What is OCR:
OCR stands for optical character recognition, which is basically the technique to convert a pixelated image into words and characters for better readability, and interpretability. Some ancient books are only available in scanned versions so some words may be hard to see, as well as they are hard to preserve digitized. In this independent study with prof. Naiman Jill, we explored different ways to examine how to increase the readability and correctness of OCR data so they can read better to humans. An example of an OCR’d page is in the figure above.
Major current issues we found with OCR data are missing characters, punctuations and line feeds, and grammar errors. For the OCR engine, we choose the google OCR engineTesseract, as implemented with the Python wrapper named “pytesseract” (https://pypi.org/project/pytesseract/ )
Our examination and exploration extended through different methods and modules such as using a spell checker (https://github.com/filyp/autocorrect) , using GROBID data format to parse PDF, use metric measurements to create our own dictionary about the topic, and ways to quantify word error rate (WER, which means how many words are parsed error from ground truth) and character error rate (CER, which means how many character are parsed wrong).
Our goal is to digitize and textify the old scanned paper, and probably to host figures + captions at AIE (http://www.astroexplorer.org/).

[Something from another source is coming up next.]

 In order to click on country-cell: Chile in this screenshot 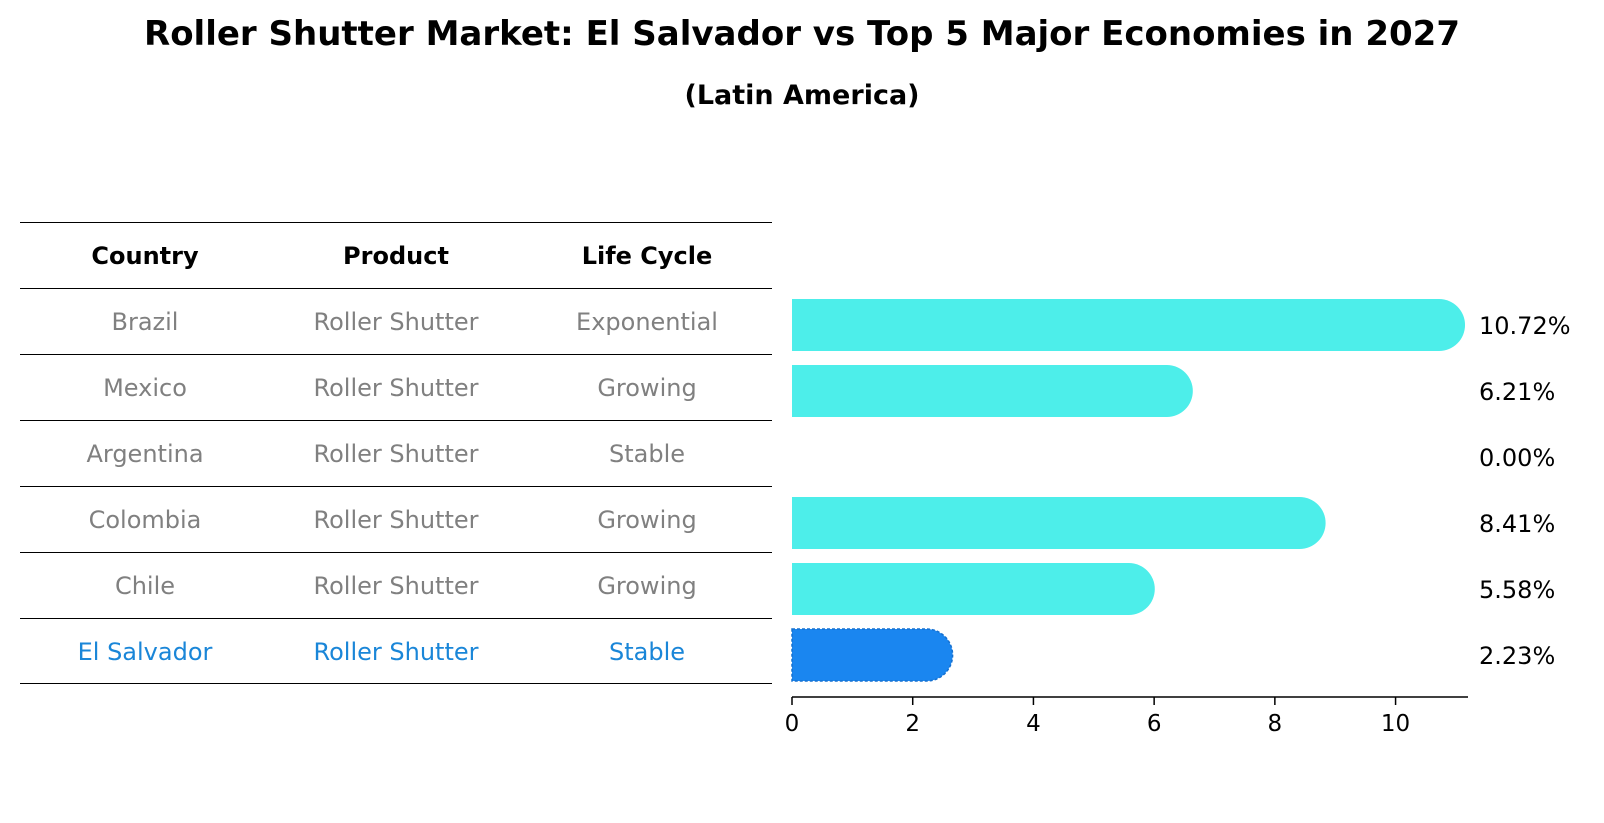, I will do `click(145, 586)`.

The first method we tried was to do a grammar check on text with OCR with package autocorrect (https://github.com/filyp/autocorrect) . Because OCR text generally have some small spelling errors or characters are missing, the spell checker can often detect those spelling errors and fix them with most common phrases and expressions in English. However, sometimes the error is not so obvious and many words contain many letters wrong in a single word. Also, a spell checker can sometimes change the meaning of a sentence which is not okay for scientific writing.
Our second approach is to make some GROBID data so the output is more structured with metadata. GROBID is a shortened version of GeneRation Of BIbliographic Data, which is an algorithm that parses vector PDF documents and saves the outputs as a special notation in data format similar to TEI/XML format.
OCR’d pages sometimes have hyphens at the end of a line for a word that needs to be “wrapped”, but GROBID parsed format can have the whole word together. Spell checkers sometimes regard that as spelling errors and try to fix that, but with our metadata information, we can concatenate two parts together.
The other approach is to make a personal dictionary about the frequent words in astronomy data. Here we used the python module “pyenchant” (the Python wrapper for C enchant) with its function PyPWL, which is a module for us to build our own dictionary using the GROBID-parsed data from vector PDFs.
We had piped in tokenized words selected from other similar scientific documents to build our dictionary as produced by GROBID. The first approach used about a million words (with appox. 100 thousand words deleting repeated words with different tense, and some non-alphabetic chracters). The dictionary module was built relatively fast which surprised me, and the word suggestion method is better towards the scientific realm in contrast with our first spell checker method, however, the module tends to execute slow exponentially if we pipe in longer words. To our rough estimation, it takes less than one second to process common words less than 4-5 letters, while the module executes longer and predicts worse for longer words (10-20 seconds for 10 letter words).
With further research, the underlying algorithm of this module “enchant” personal dictionary is based on word edit distance (levenshitein distance), which depicts the minimum number ofedits are needed to edit a word to another word. This may explain why this dictionary runs longer for bigger words.
The next task is about using HathiTrust vs. Gutenberg dataset to quantify error rates (A Prototype Gutenberg-HathiTrust Sentence-level Parallel Corpus for OCR Error Analysis: Pilot Investigations, Ming). This approach helped us to quantify how well OCR transfers information. In this approach, we get the text from the same document both in HaitiTrust (images, PDFs, OCRed data) and Gutenberg (human typed in the ground truth). We have tried both word error rate and character error rate on these different datasets.
The outcome of this is we discovered the OCR data has a high chance of having a character-level error rate (CER).
Our last approach, which we did not quite finish, was to use a python module written in C named ocr-post-correction for training and testing models for spell and grammar checks (https://github.com/shrutirij/ocr-post-correction) . As the procedure, we split the document into train sets and test sets. As this is supervised machine learning, we used the dataset with the HathiTrust part as train input data, while we use Gutenberg as the train output data. Then we intended to test some of the HathiTrust data to see how well this method runs. Unfortunately, we were not able to implement the full training procedure as GPU training was not fully supported with the current codebase on Google Colab. .
Conclusion and Future Works
With our semester’s individual research about OCR and the method of post-OCR data, we have interacted with different types of correctors modules in Python for minimizing error in OCRed text. These methods are helpful in making OCR data more correct, while they all have some ways to improve. So to digitize a larger corpus of documentation, we still need to work on implementing different deep learning models and methods for OCR correction.